ACTIVITY — Every line in the records below with the string "computer" is to be copied out.

##### PROVIDED DATA

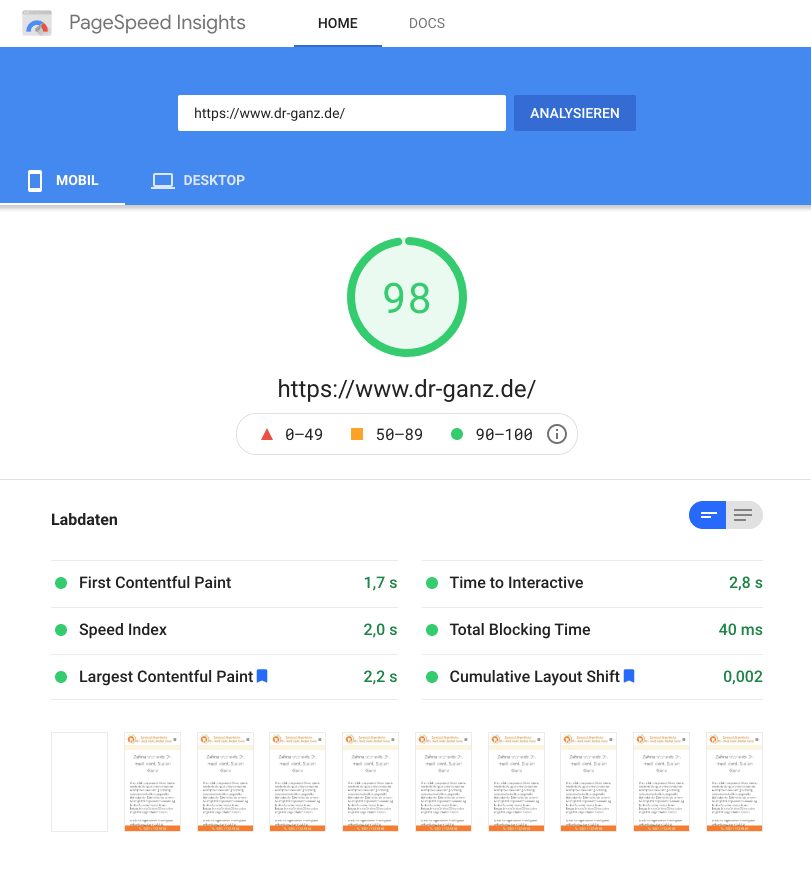The image size is (811, 896).
Task: Open the DOCS tab
Action: pos(427,23)
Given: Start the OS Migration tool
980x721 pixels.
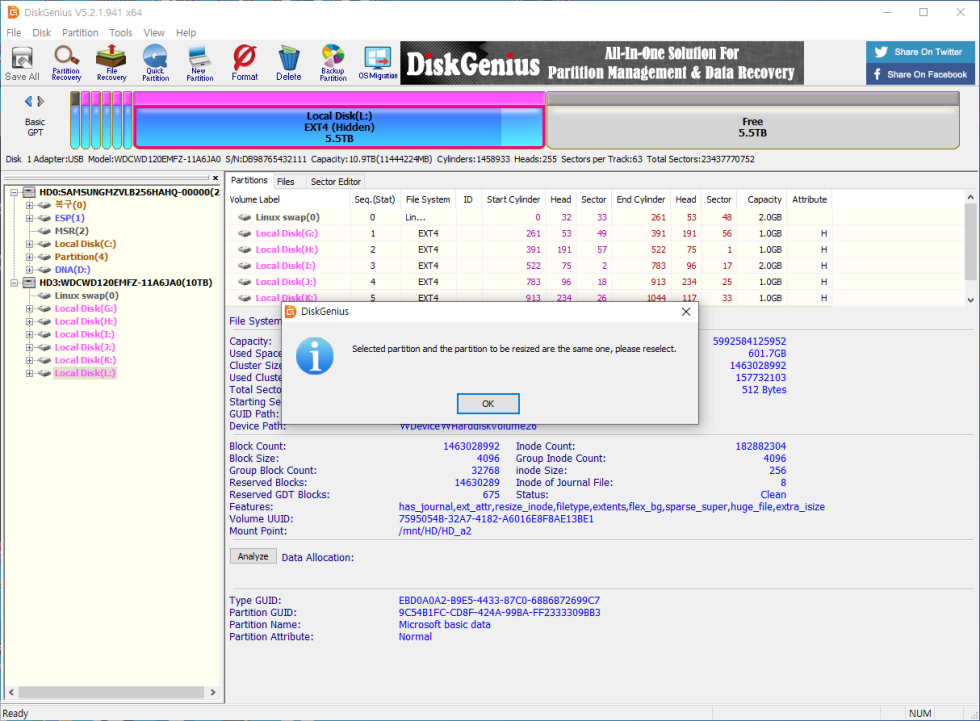Looking at the screenshot, I should [377, 63].
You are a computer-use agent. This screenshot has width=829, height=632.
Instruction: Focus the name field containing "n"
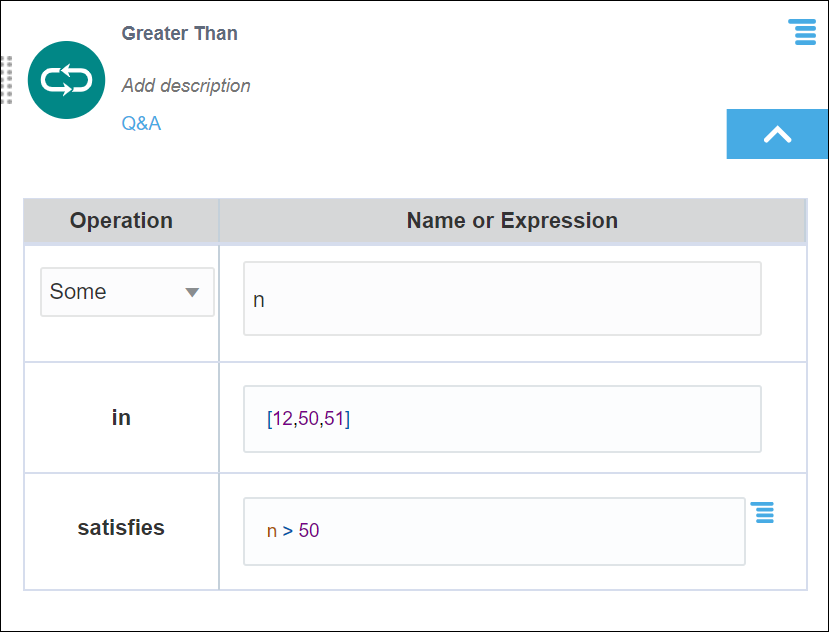(502, 299)

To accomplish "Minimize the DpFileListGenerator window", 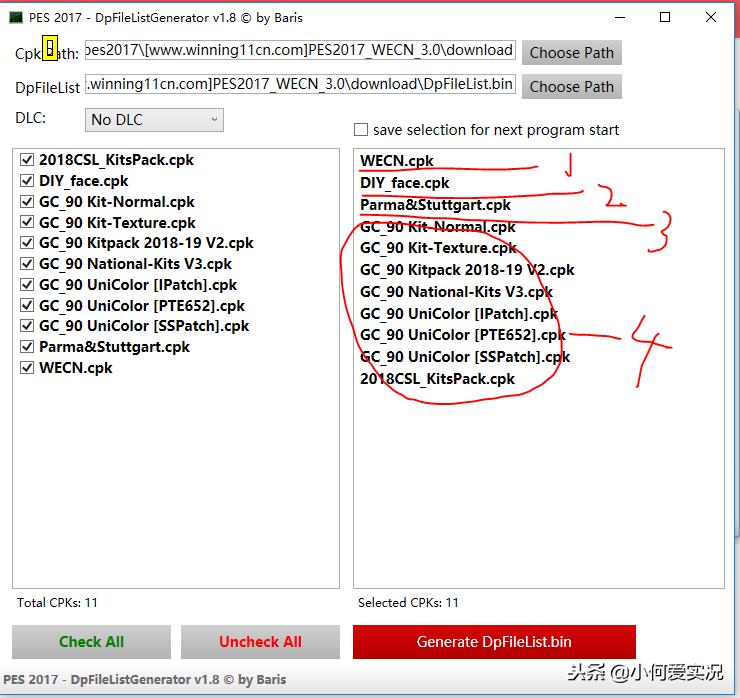I will coord(617,18).
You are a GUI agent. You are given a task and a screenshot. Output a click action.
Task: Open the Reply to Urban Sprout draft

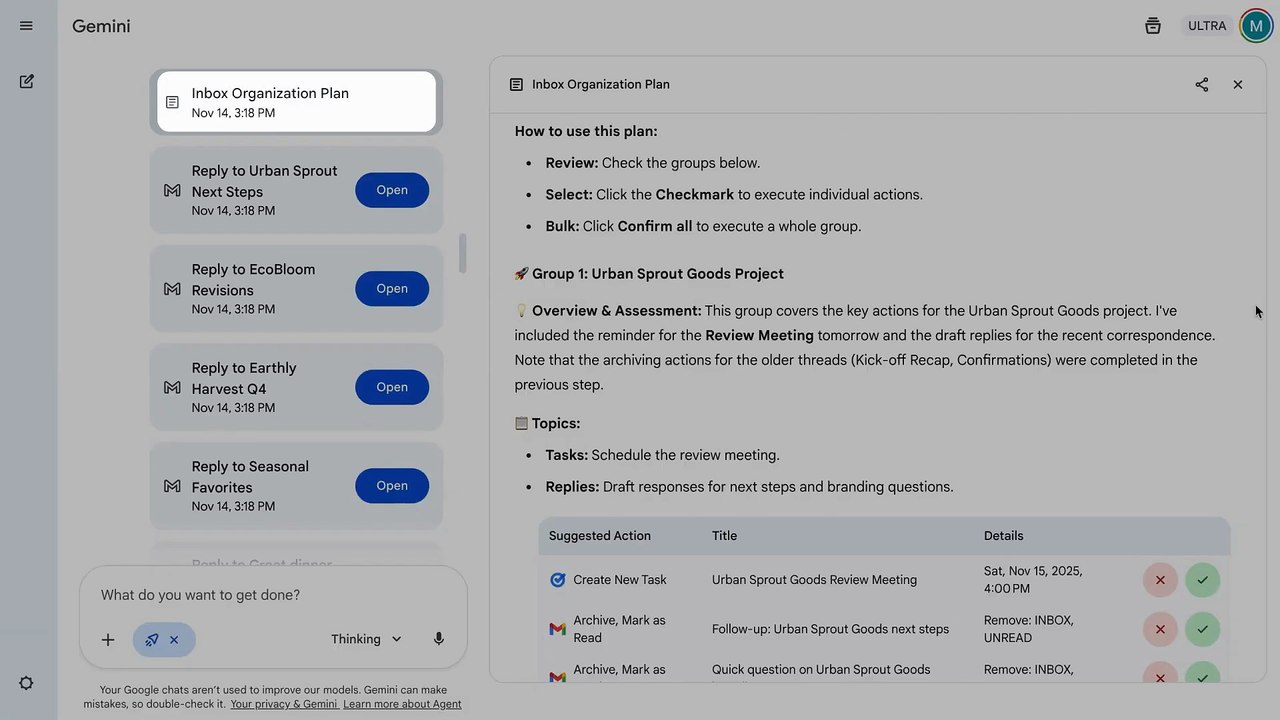click(392, 190)
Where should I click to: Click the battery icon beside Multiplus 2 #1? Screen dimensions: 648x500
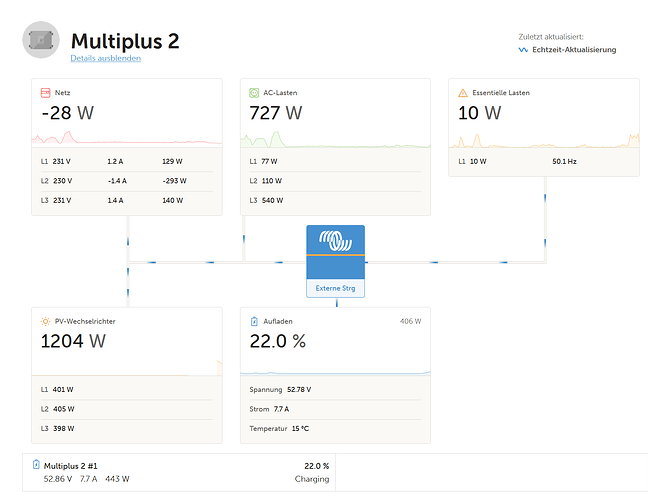coord(37,465)
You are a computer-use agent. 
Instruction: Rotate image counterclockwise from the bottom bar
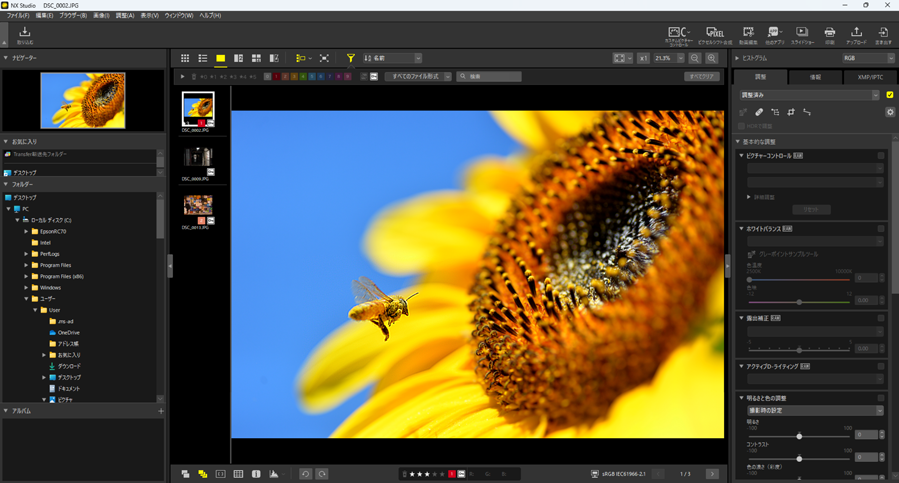[x=306, y=474]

##########

EXPECTED OUTPUT —
You are a computer-use agent. This screenshot has width=829, height=632.
You are a computer-use agent. 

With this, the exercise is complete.